▶ **SHORT PROBLEM 1**: Using the news summaries on New York testing problems, explain in one to three sentences why the state Education Department dropped a question from the fourth-grade test given in February.
▶ **SHORT PROBLEM 2**: Decide whether each statement agrees with the news summaries on New York testing problems, answering yes or no and quoting the words that settle it: (a) About 2,400 students took the make-up exam. (b) Education officials said they expected to invalidate the make-up exam scores. (c) The omitted question appeared on a test given to 200,000 fourth graders.
▶ **SHORT PROBLEM 3**: Carry on the news summaries on New York testing problems from the point where they stop.

17. New York	New York Times, Anemona Hartocollis (January 14, 1999).	Skewing of scores is feared in a test for fourth graders	Thousands of children who took the state test's first section had already studied much of the material on which it was based. It was found that as many as one out of every 12 fourth graders in New York used books and a CD-ROM that included the subjects of some of the multiple-choice questions – information that may have invalidated their test scores.
18. New York	Associated Press, Michael Gormley (March 6, 2003).	Multiple choice question in 4th grade test flunks	The state Education Department has omitted a question on a standardized test given to 200,000 fourth graders in February because the answer to the multiple choice question could have confused students. “Once we realized that this might be confusing to some students, we decided to eliminate the question,” state Education Department spokesman Tom Dunn said Thursday. “We wanted to avoid the possibility of any unfairness.” “I think that there is a high degree of sloppiness really approaching incompetence in terms of how these tests are being prepared,” said Ann Cook of the New York Performance Consortium that opposes high-stakes tests. “It makes you seriously question how the state can use these tests to make critically important decisions about these kids' lives.”
19. New York	New York 1 News (May 10, 2004). http://www.inboxrobot.com/	Petition Filed to help settle controversy over Third-grade reading test	A group of parents and lawmakers are going to court to give some students what they call a “fair chance” on the citywide third-grade reading exam that determines whether they will be promoted to the next grade. Allegedly, some students had prepared for the English Language Arts Exam with an old version of the test and about 20 items that appeared on this year's test. As a result, there has been a flurry of controversy over how to handle the problem. DOE suggested that students could either be graded on the 30 questions they had never seen, or they could retake the test. But, many believe this is an unfair solution. According to City Councilwoman Melinda Katz, "This exam, from the beginning, has been riddled with problems,” said Katz. “The DOE are the ones who had the prep material, gave out the prep material, they are the one who sent the prep material home with the parents, and now a few weeks later they are saying to the children, ‘Listen, we made a mistake and now you're going to have to take the exam again because we made the mistake.’ It’s not the right thing to do. The Department of Education should be the first ones to teach that lesson that we all teach our children to accept responsibility for your mistakes.”
20. New York	Queens Chronicle, Robert Brodsky (May 20, 2004).	Testing their patience--citywide third-grade exams riddled with errors	On the heels of the discovery that thousands of students in grades three, five, six, and seven unknowingly studied for the original English Language Arts exam using last year's exam, city officials said that the test questions failed to match the answer key. About 2,400 students were forced to take the make-up exam after finding out they studied from last year's exam for this year's. However, moments into the exam, instructors noticed that the questions did not correspond with the answer booklets. “The test booklets directed students to select from answers A, B, C and D, and on alternating questions, from E, F, G and H. However, the answer documents only offered the students the opportunity to choose from the first four letters. Despite the confusion, administrators continued with the test, instructing students to circle the answers directly on the test booklet. At one school in Brooklyn, teachers clarified the issue by writing on the blackboard that “A=E,” “B=F,” “C=G” and D=H.” Nonetheless, education officials said they do not expect to invalidate the scores. Harcourt Assessment, which published the exams, accepted full responsibility for the mistakes.

▶ **INFORMATION PROVIDED**:
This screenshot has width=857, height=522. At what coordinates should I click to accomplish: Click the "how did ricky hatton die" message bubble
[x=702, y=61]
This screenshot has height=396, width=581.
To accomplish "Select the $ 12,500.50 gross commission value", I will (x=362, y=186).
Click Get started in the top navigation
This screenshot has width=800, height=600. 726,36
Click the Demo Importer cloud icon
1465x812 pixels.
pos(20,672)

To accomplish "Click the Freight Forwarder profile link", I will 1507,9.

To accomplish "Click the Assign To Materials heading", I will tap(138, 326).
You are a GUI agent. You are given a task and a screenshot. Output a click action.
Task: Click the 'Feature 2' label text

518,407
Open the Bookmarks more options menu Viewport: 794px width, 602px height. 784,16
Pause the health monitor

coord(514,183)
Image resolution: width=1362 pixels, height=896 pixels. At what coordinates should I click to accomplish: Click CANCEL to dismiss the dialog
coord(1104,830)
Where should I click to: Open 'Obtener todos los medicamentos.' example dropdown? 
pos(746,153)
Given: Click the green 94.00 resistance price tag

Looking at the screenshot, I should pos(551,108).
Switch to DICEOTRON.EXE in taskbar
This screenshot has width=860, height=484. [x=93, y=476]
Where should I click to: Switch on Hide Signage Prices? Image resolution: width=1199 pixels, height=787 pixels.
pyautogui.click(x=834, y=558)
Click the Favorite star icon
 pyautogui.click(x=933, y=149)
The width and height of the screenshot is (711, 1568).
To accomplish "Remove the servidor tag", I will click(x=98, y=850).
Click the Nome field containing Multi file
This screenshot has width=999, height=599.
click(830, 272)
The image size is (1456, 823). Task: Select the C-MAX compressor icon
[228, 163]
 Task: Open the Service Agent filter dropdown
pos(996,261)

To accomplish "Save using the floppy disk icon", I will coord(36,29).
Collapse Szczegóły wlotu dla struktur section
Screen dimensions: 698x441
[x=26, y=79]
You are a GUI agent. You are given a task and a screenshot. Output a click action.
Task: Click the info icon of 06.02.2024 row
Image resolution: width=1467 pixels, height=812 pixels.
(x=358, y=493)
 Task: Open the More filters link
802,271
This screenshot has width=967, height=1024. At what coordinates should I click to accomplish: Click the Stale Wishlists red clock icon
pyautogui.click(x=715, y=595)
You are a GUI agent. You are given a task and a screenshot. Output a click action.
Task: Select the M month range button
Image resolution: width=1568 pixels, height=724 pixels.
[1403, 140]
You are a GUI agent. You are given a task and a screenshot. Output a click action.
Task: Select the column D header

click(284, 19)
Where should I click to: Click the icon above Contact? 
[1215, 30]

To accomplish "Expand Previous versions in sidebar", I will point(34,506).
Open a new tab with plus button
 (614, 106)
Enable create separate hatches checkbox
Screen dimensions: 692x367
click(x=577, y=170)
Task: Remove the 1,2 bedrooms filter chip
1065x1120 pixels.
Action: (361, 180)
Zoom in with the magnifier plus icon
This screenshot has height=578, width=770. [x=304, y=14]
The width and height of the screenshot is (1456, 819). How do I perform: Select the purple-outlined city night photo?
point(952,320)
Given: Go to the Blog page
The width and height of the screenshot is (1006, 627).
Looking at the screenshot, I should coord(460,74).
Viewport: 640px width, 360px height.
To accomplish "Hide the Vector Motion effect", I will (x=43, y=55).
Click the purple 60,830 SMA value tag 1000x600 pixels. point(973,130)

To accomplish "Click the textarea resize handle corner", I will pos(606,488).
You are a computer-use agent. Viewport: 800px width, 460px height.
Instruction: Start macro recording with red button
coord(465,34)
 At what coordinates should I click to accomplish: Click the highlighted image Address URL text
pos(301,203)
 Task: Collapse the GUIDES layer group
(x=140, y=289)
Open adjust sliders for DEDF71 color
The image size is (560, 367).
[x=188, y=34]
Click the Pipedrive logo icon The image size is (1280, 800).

▶ **RESPONSE 1**: The department omitted the multiple-choice question because its answer could have confused students. Spokesman Tom Dunn said they wanted to avoid the possibility of any unfairness.

▶ **RESPONSE 2**:
(a) Yes: "About 2,400 students were forced to take the make-up exam"
(b) No: "education officials said they do not expect to invalidate the scores"
(c) Yes: "a standardized test given to 200,000 fourth graders in February"

▶ **RESPONSE 3**:
21. South Carolina	The Herald, Jennifer Stanley (December 10, 2000).	Parent cautions: PACT no panacea	One Rock Hill parent, Susan Van Zile, “laughed” when she found out that her son had failed the writing portion of the state's standardized test because her son, a sixth grader, was a straight-A student and had won several writing awards. After complaining to the school an investigation was conducted, it was revealed that his “writing deficiency” was a result of a computer error. Given that the state places so much emphasis on test scores for making decisions about students, Susan Van Zile began campaigning against the use of tests as the sole determinant for making decisions about individuals. “Van Zile has continued e-mailing and researching, telling state officials not to use test scores for the school ratings or as a means to decide who may proceed to the next grade and who will be held back. And it's for those same reasons the state Legislature has delayed using test scores as the only basis to promote a child to the next grade.”
22. Virginia	The Virginian-Pilot, Alice Warchol & Mathew Bowers (November 4, 2000).	State says education ratings inaccurate by averaging pass rates for past SOLS	The Virginia State Department of Education released school accreditation ratings based upon incomplete calculation, possibly giving dozens of schools statewide lower ratings than warranted. Three elementary schools in Virginia Beach – Kempsville, Pembroke and White Oaks – were incorrectly labeled with the third-lowest of four rankings, “provisionally accredited/needs improvement, state educators confirmed Friday. ‘That's three schools that received bad publicity, and they didn't deserve it,’ said Kathleen O. Phipps, a Virginia Beach schools spokeswoman.”
23. Louisiana	Times-Picayune, Mark Waller (May 17, 2000).	Errors may undermine LEAP Data	Just days after learning which students had failed and which schools had been labeled as failing, the state learned that there were duplications and inconsistencies in the testing data. Combing through the numbers, Jefferson officials have found that some students are listed as attending multiple schools, others are listed in the wrong schools and yet others are listed as failing the test at one school when they actually scored well at another school. The errors represent a problem not only for parents of the failing students who haven't been notified, but also for parents, principals and teachers interested in school rankings, Barton said. “In the past, we've never gotten this information so early,” she said. “The intent of the state was to deliver failures, but we also got an alphabetical roster of every child's test scores. While on the surface it would appear that this information would be useful, so far, it's not.” State Department of Education spokesman Doug Myers agreed. He said the data released so far is meant to allow school systems to plan their summer LEAP programs for students who failed. In Jefferson, the special summer school begins in two weeks. Numbers released Friday showed that at least 2,500 students, one in three of those who took the test, failed. School officials still are trying to determine an exact number.
24. Minnesota	Pioneer Press, Paul Tosto (March 13, 2004).	Analysis state education: Reliance on testing poses many pitfalls	An article outlining the major pressures felt by educators as a result of increasing stakes attached to testing in the state. State has had difficulties accurately interpreting achievement data resulting in statewide publication of data results that were in error. This year, a huge jump in fifth grade achievement was erroneously reported. The state had a similar problem in 2000 when there was a basic skills math test scoring error by the testing contractor resulting in nearly 8,000 students being told they failed when they actually passed.
25.Georgia	Atlanta-Constitution, Dana Tofig (June 30, 2003).	State fires testing chief for schools	The director of testing for the State Department of Education was fired. Officials declined to comment following the dismissal, but this action follows David J. Harmon's tenure where there were several problems with standardized tests including: delayed and incorrect scores, and where questions used for practice exams appeared on the printed version of several curriculum exams.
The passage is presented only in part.